Вылетел… ударил с налета одного, другого… Завидев своих – Культякова, Тошку, – засмеялся радостно:
– Ну, здорово, братцы! Эко пришлось свидеться.
Сзади сверкнул палаш… Но тут же просвистела и пуля… кто-то из своих выстрелил… Тошка же, признав Давыдова, выпучил глаза и заорал, как мог, громко:
– Денис Васильевич! Денис! Давыдов с нами, господа гусары!
– Давыдов! Денис!
– Здоров, Костя! Здорово, братцы, здорово.

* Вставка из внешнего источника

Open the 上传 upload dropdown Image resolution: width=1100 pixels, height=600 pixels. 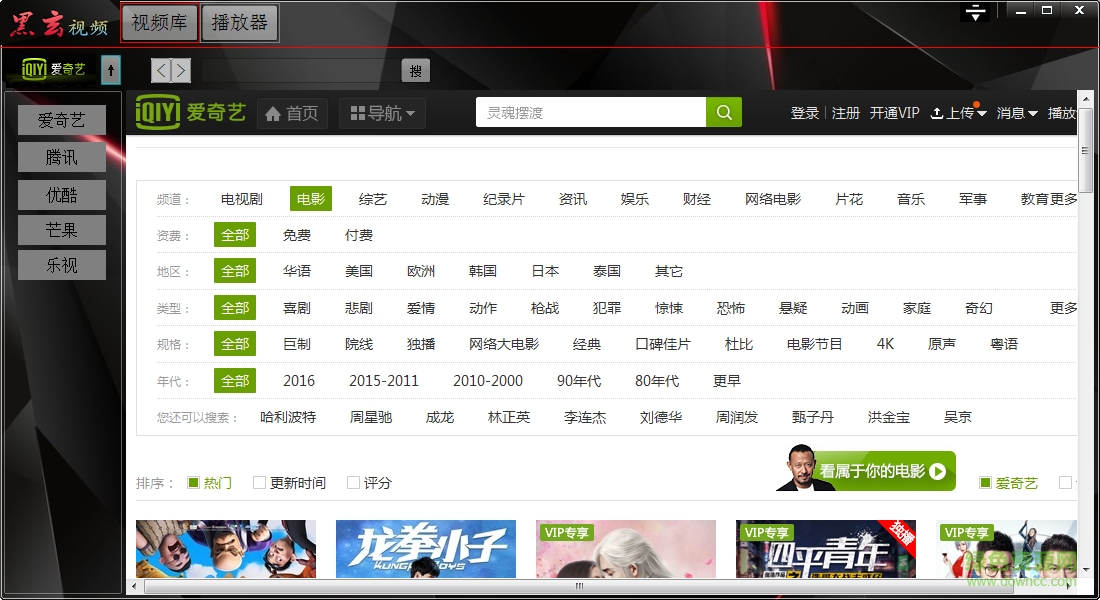tap(958, 114)
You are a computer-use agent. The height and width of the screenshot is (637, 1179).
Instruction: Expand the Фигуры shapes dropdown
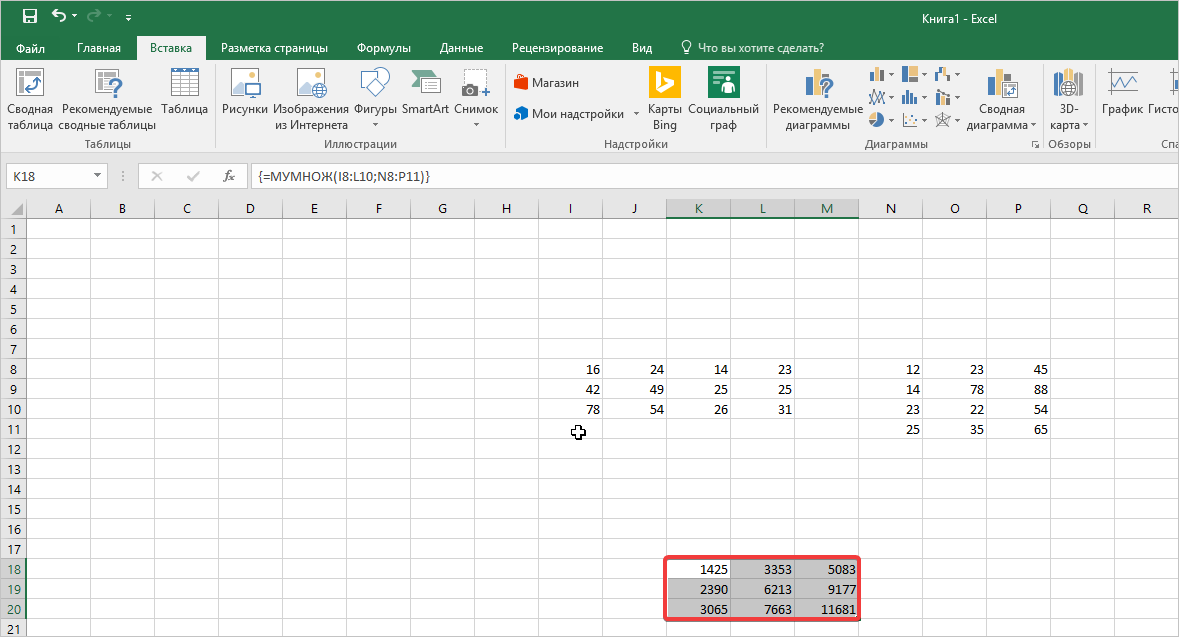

Сие радостное известие придало гродненцам силы, так что уже через несколько минут они разделали шведов в пух и прах… по крайней мере, тех из них, кто выскочил на дорогу. Что же касается остальных, то те, услышав раздавшиеся в отдалении трубы и барабаны, поспешили ретироваться. И вовремя! Внизу, на склоне холма, показались зеленые мундиры русской пехоты.
* * *
– Ах, Денис, Денис, друг ты мой сердечный! – Яков Петрович Кульнев с невероятной радостью обнимал Давыдова, то и дело хлопая гусара по плечу. – Я уж отправил отряд прочесать окрестности, да тут и швед в наступление перешел! А ты, смотри-ка, и сам объявился. Да еще как объявился! Ну, хват, хват… А баронессу мы арестовали, не думай.
Дэн помрачнел:
– Теперь думаю, что зря…
– Зря – так отпустим, недолго, – тут же уверил Кульнев и со смехом продолжил: – Вовремя ты, Денис, вовремя. У нас тут веселые времена настали, лихие времена. Чтоб ты знал, нынче наш непосредственный командир – граф Николай Михалыч Каменский. Молодой да ранний, и, как и ты – хват. Ну, батюшку-то его, старого графа Каменского, ты, брат, знал.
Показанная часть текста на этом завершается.